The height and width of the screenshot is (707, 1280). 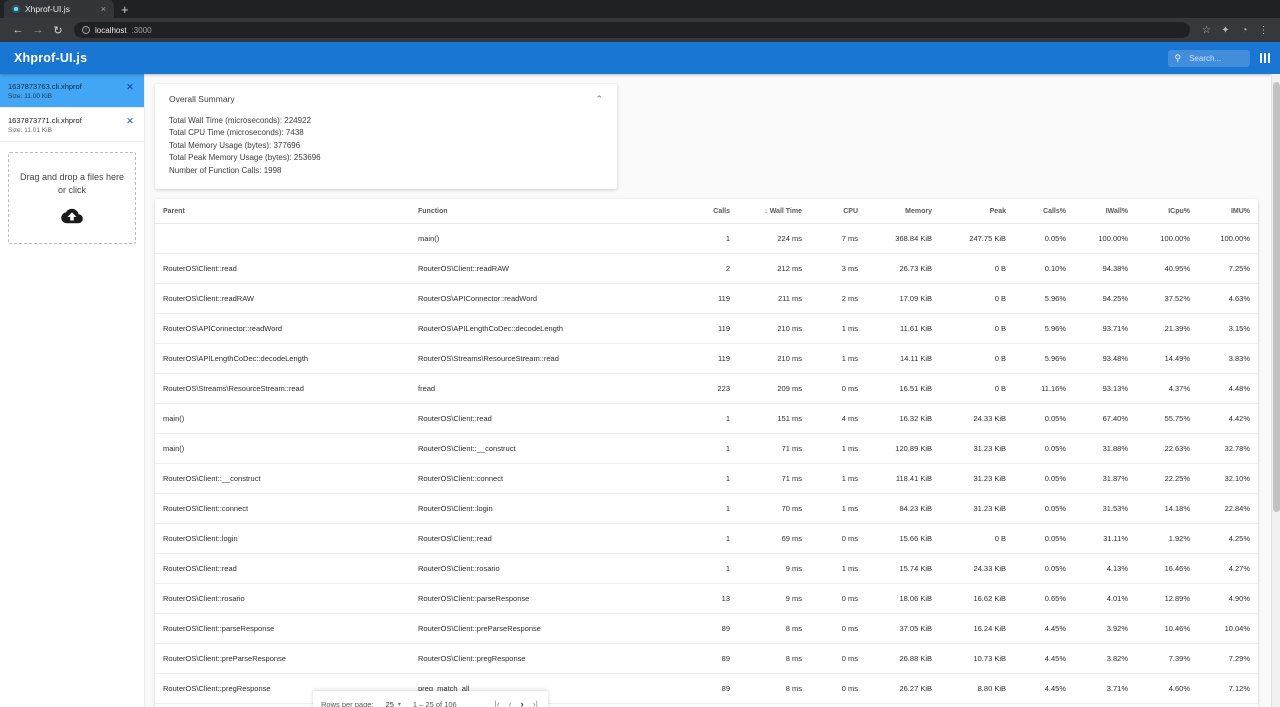 I want to click on address-bar: i localhost :3000, so click(x=632, y=30).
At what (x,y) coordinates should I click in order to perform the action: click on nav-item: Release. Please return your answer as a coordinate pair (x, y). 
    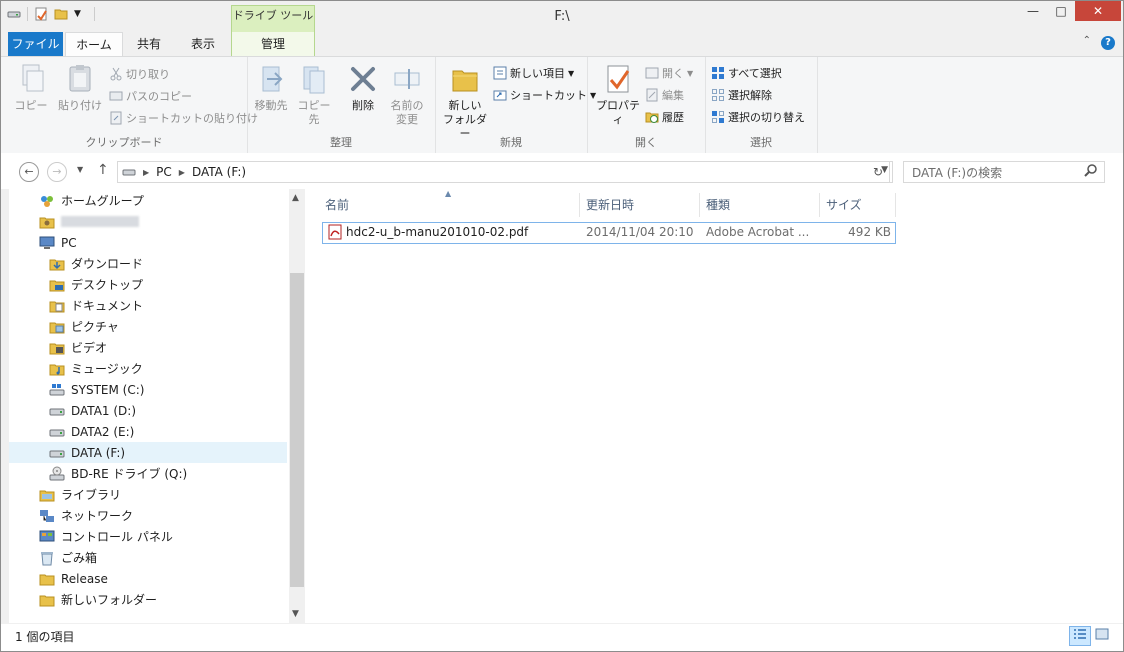
    Looking at the image, I should click on (148, 578).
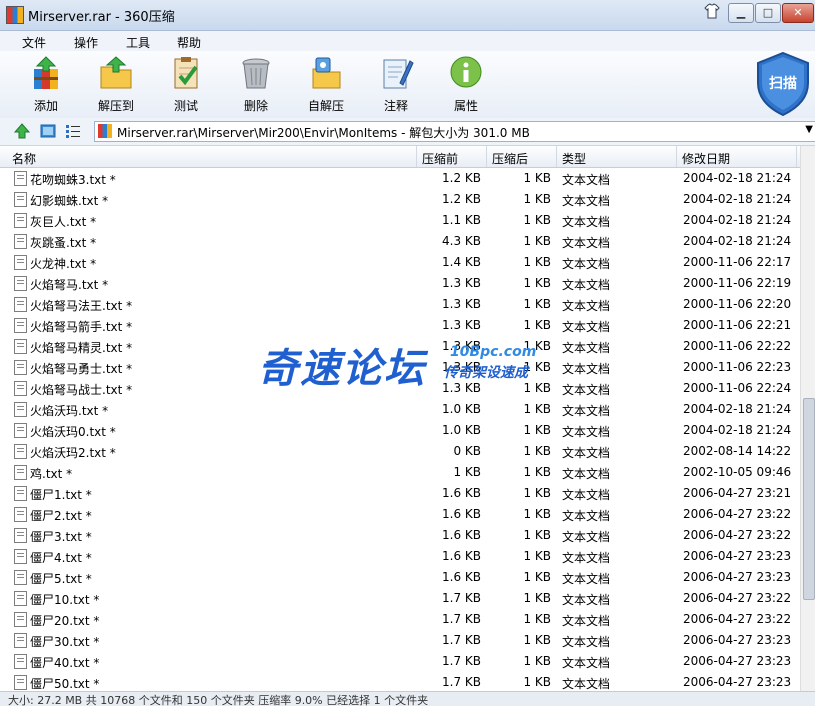 This screenshot has height=708, width=815. Describe the element at coordinates (768, 13) in the screenshot. I see `maximize-button: □` at that location.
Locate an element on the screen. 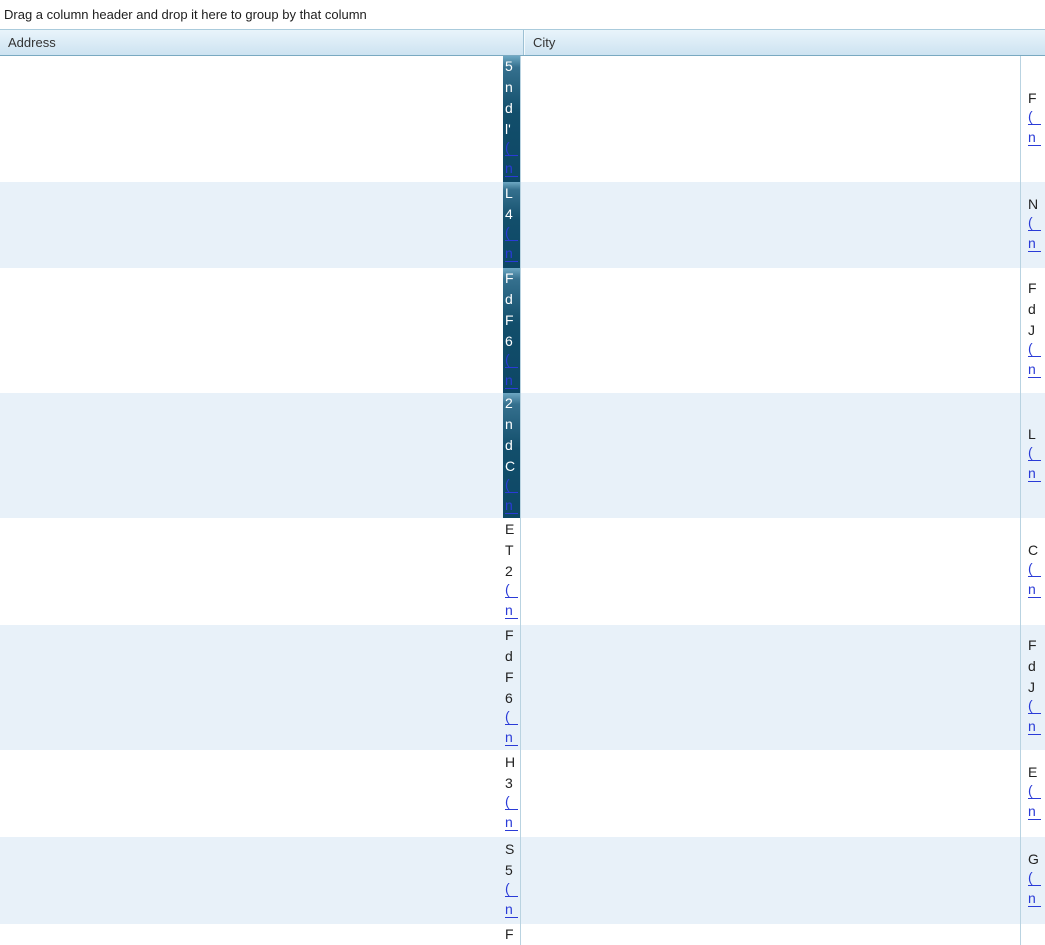  city-cell-fragment-line: L is located at coordinates (1036, 434).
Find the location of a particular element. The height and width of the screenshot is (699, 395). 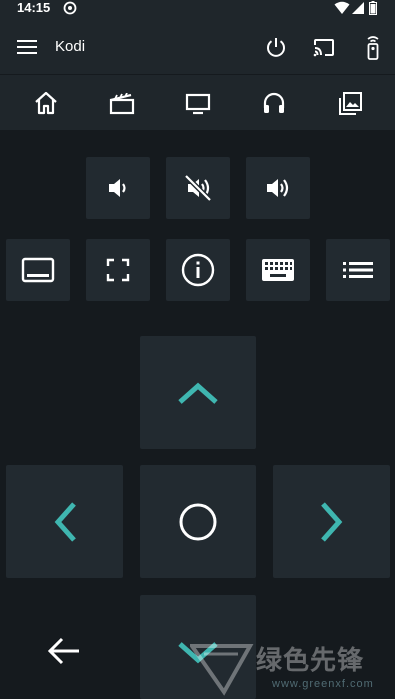

wifi-icon is located at coordinates (342, 8).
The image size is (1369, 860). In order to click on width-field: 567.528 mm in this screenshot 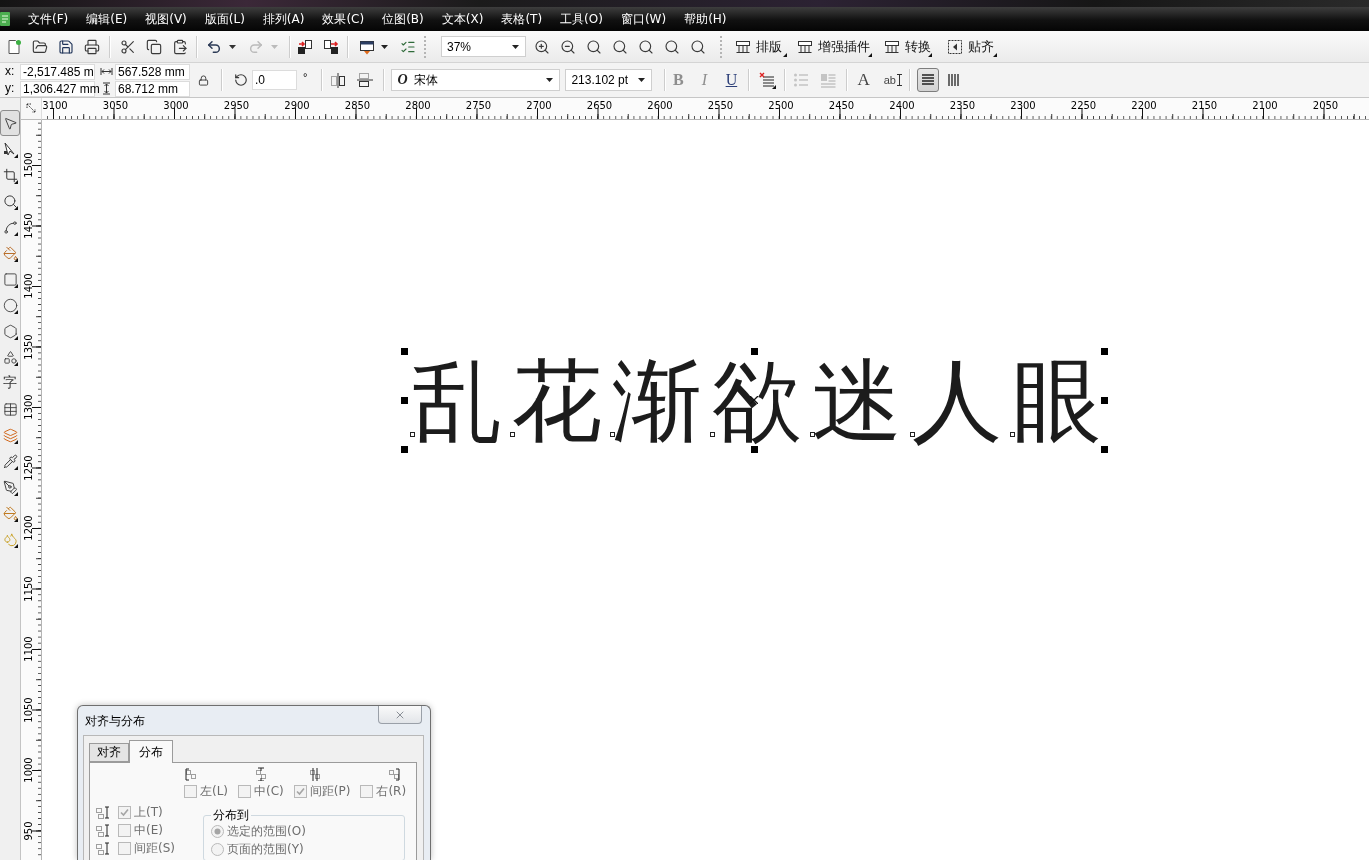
_ _ _ _
EXERCISE PROMPT:
Copy the rows word for word, from the line that contains "Find the location" through the last line of the rows, both ends included. Leave the pictures out of your copy.

SOLUTION TO THIS PROBLEM:
Find the location of a particular element. The height and width of the screenshot is (699, 395). 

wifi-icon is located at coordinates (342, 8).
The image size is (1369, 860). In order to click on width-field: 567.528 mm in this screenshot 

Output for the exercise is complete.